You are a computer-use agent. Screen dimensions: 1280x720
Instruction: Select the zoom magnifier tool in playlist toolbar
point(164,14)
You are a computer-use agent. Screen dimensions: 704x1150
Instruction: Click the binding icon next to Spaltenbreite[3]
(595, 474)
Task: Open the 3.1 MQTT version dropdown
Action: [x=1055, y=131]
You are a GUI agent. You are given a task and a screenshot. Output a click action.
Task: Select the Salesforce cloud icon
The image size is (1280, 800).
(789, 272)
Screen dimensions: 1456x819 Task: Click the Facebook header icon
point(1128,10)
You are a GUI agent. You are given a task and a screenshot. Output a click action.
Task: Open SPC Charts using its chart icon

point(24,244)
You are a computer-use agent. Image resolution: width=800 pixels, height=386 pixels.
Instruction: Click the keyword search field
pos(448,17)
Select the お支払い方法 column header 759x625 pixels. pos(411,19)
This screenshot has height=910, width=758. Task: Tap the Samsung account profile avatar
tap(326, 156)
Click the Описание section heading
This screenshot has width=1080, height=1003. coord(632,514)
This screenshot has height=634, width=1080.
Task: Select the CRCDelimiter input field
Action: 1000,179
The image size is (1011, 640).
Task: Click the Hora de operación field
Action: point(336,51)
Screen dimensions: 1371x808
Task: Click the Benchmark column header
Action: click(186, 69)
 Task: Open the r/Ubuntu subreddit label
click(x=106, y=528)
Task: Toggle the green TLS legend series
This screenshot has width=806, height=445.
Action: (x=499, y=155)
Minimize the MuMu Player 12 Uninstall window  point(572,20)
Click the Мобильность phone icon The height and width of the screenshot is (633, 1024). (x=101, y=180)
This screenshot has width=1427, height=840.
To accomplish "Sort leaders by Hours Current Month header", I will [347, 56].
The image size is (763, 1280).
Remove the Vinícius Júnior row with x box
※ ※ ※
Where in the entries does the word "agent" occur? Copy out each line that has it.

You are a computer-use agent. Screen dimensions: 1280x720
You are a computer-use agent. Screen dimensions: 704x1150
You are a GUI agent. You are given a task and a screenshot. Output a click action.
You are a GUI agent. You are given a task and a screenshot. Output a click action.
You are a computer-use agent. Image resolution: width=800 pixels, height=386 pixels.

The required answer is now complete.